A care worker is only present in the home of a care recipient for a small portion of their day, meaning that they only observe the person’s daily behaviours during a small window. Care recipients of the service that piloted this project receive three face-to-face visits per day on average. Each visit lasts approximately half an hour, meaning only 90 minutes of care time in 24 hours. This makes it hard to get an accurate overall picture of people’s wellbeing, and makes a proactive emphasis on early detection and prevention difficult.
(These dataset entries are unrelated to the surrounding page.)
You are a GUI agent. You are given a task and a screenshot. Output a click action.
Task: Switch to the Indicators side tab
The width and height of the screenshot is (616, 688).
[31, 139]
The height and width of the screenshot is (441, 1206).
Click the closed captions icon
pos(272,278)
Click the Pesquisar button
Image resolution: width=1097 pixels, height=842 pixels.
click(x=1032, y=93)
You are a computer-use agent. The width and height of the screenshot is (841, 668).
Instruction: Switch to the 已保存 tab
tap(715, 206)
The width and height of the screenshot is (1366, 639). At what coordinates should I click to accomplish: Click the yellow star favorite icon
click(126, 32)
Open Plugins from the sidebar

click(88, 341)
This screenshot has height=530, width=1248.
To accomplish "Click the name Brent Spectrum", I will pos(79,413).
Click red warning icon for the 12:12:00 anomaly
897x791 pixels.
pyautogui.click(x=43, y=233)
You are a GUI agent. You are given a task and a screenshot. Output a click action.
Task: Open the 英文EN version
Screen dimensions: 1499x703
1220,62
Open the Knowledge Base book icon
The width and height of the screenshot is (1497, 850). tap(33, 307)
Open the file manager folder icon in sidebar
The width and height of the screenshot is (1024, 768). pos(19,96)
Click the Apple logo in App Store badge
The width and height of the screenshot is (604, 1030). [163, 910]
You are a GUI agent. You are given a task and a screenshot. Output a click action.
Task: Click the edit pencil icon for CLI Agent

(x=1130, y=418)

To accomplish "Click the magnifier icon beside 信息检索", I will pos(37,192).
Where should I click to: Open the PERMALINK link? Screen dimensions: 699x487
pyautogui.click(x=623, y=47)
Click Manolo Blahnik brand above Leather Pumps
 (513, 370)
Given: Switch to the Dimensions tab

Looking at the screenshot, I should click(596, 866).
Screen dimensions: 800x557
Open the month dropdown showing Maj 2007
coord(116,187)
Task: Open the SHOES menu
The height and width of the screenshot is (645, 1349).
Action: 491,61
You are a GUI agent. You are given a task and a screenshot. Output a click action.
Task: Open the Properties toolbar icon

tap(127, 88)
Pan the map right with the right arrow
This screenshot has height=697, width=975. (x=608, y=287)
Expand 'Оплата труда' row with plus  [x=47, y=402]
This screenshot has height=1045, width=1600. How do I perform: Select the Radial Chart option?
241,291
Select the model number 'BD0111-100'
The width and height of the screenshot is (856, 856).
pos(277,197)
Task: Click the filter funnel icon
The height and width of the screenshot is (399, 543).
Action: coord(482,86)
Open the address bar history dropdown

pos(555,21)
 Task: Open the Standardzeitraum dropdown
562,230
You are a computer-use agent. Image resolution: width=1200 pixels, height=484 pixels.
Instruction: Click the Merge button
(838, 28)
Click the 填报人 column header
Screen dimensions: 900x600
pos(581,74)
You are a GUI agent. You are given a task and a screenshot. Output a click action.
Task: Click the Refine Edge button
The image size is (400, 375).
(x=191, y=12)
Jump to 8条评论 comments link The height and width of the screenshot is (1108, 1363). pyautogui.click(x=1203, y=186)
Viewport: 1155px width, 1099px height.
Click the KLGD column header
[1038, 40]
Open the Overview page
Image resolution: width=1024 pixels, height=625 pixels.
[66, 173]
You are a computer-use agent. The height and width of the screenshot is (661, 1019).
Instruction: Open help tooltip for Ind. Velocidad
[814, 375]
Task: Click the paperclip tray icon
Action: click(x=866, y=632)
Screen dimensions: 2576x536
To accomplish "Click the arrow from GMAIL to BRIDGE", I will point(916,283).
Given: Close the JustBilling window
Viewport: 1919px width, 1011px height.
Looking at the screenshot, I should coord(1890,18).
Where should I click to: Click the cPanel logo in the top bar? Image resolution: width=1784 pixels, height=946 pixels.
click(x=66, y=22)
A more complete picture using variables such as trips to the bathroom, food intake, sleep duration and general mobility would provide a more comprehensive view and allow for trend analysis to spot signs of behavioural change. This would enable an automated alert system to trigger urgent action in the short-term, but might also provide an early indication of changes to a person’s wellness which could be addressed by early intervention, preventing admission to hospital.
Working with the care agency Medacs Healthcare, Birdie has piloted this project using motion sensors in the homes of care recipients across Cheshire and Bristol. Data from these sensors is processed using rules-based trend analysis - with defined thresholds that warrant attention - in order to generate alerts to care managers when abnormal behaviours are detected. Care managers then take action, and log their actions, in response to these alerts. To create a more comprehensive training dataset and fine-tune the sensitivity of the alerts, care managers currently feed back the real-life status of the care recipient for whom an alert was generated. They also communicate to Birdie the action taken in response to an alert, whether that is a discussion with:
the care recipient
the care worker
a professional providing medical advice
This establishes whether the abnormal sensor readings did highlight a concern in reality, or if they triggered a false alarm.
With a small initial pilot - 20 care recipients over 6 months - alerts have detected:
1 case of undiagnosed dementia
2 urinary tract infections triggering early intervention
1 dehydration risk triggering an amendment to care plans
1 severe illness requiring hospital admission
Whilst the immediate benefit has been an improved quality of care in the short term, preventing health deterioration reduces care needs and costs in the longer term also. In addition, the sensors have given care recipients - and care professionals - peace of mind that their wellbeing is being continually monitored, in a safe non-intrusive way. The pilot is now being expanded to 40 more care recipients.
The pilot project has made it clear that a much wider circle of engagement and communication is necessary than was first envisaged. This circle includes care recipients, family, care workers, care managers and social work teams.
Medacs Healthcare is still trying different staff resourcing configurations to fit the new model. The challenge is finding the right balance between focusing on the monitoring product and retaining physical closeness with the service user.
There have been some issues with the interpretation of data abnormalities, due to visitors and carers triggering motion sensors. This has been addressed by taking the known care schedules and family visits, and syncing this with the data interpretation. Visits from carers and family are excluded when calculating trends for the care recipient, in order to avoid corruption of the dataset.
Whilst anecdotal evidence and user feedback supports the claim that intelligent monitoring results in more proactive care and better outcomes, quantifiable data on impact is harder to come by. Evidencing the case for early intervention at an individual level is always difficult - e.g. you never really know how serious a UTI would have been if it had not been detected early. Further work on a sophisticated evaluation methodology would be valuable.